Depressione: le nuove cure

È in forte crescita in tutto in mondo, ma per combatterla sono disponibili nuove terapie brevi e personalizzate. Ecco tutte le novità



di Francesca Trabella

Dal 2005 al 2015 la depressione, secondo l’Organizzazione mondiale della sanità, è cresciuta di quasi il 20% in tutto in mondo, arrivando a colpire oltre 322 milioni di individui.

Un’emergenza, che è diventata il tema della Giornata mondiale della salute, indetta dall’Oms per il 7 aprile. E che presenta nuove prospettive di cura. «Per quanto riguarda quelle farmacologiche, ci si sta dirigendo verso terapie di precisione, ossia tagliate “su misura” del paziente», rivela Claudio Mencacci, presidente della Sip (Società italiana di psichiatria) e direttore del Dipartimento di neuroscienze e salute mentale dell’Ospedale Fatebenefratelli-Sacco Milano.

Sul fronte della psicoterapia, invece, emergono proposte d’intervento agili e dinamiche, incentrate sull’automotivazione: spingono chi è depresso a reagire e a diventare attore principale del processo di cura, snellendo e accorciando i tempi della rinascita.

«Le terapie che si stanno rivelando più efficaci sono quelle cognitivo-comportamentali brevi», spiega Sandra Sassaroli, psichiatra psicoterapeuta, direttore della Scuola di specializzazione in psicoterapia cognitiva “Studi Cognitivi”.

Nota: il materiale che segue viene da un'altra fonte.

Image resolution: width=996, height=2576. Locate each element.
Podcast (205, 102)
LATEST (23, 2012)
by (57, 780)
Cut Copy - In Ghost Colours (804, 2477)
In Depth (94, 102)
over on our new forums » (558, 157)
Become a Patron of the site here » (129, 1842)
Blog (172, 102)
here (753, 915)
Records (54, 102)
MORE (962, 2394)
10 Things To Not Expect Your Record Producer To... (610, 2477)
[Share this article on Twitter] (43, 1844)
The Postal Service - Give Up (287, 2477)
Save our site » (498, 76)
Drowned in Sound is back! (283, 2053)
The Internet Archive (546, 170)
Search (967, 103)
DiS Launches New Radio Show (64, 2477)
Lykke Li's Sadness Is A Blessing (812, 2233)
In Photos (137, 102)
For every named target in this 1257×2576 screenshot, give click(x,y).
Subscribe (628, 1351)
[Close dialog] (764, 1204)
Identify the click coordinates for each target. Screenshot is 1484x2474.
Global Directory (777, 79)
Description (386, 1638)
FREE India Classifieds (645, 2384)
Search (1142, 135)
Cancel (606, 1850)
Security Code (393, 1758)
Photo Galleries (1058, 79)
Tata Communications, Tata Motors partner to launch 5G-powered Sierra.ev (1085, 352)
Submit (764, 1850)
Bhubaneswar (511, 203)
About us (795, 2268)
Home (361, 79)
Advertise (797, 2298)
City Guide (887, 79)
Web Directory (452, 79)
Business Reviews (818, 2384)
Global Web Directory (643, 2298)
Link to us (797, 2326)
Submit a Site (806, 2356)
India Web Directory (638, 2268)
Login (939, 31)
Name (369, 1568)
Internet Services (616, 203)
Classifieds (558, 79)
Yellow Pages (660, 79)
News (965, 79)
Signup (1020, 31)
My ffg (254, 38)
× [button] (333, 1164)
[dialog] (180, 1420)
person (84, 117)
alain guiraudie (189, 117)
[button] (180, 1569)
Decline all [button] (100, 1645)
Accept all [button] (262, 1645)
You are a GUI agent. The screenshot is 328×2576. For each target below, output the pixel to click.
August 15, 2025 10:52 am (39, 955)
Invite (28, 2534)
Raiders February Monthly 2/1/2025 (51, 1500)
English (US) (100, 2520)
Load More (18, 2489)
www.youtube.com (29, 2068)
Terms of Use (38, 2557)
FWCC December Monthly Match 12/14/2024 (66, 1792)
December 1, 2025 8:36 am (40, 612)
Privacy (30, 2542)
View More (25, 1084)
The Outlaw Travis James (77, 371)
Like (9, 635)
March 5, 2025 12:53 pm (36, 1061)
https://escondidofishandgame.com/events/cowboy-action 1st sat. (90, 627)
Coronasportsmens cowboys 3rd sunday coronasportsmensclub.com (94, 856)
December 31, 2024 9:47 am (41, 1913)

«In media, durano 10 sedute e non vanno a scavare a fondo i nodi esistenziali ed evolutivi, come fa la psicoanalisi. Ma tentano di distogliere l’attenzione dai pensieri negativi tipici del blue (“non valgo niente”, “non merito nulla”, “non ho futuro”) in modo da sbloccare i comportamenti passivi e l’incapacità di provare piacere che la malattia porta con sé.

Quest’approccio, mirato e diretto, si è rivelato valido soprattutto nelle forme moderate, quando i sintomi sono all’esordio, e associato ai farmaci».


Fai la tua domanda ai nostri esperti

SI PUNTA A RISULTATI IN TEMPI RAPIDI


L’obiettivo è ritrovare nell’arco di qualche mese la capacità di essere “vivi”, almeno sotto il profilo del desiderio, e di apprezzare i lati positivi della vita, come si propone la terapia metacognitiva di Adrien Wells (studicognitivi.it). Nello stesso tempo, ci si concentra in modo “chirurgico” sulle cause scatenanti l’umore nero.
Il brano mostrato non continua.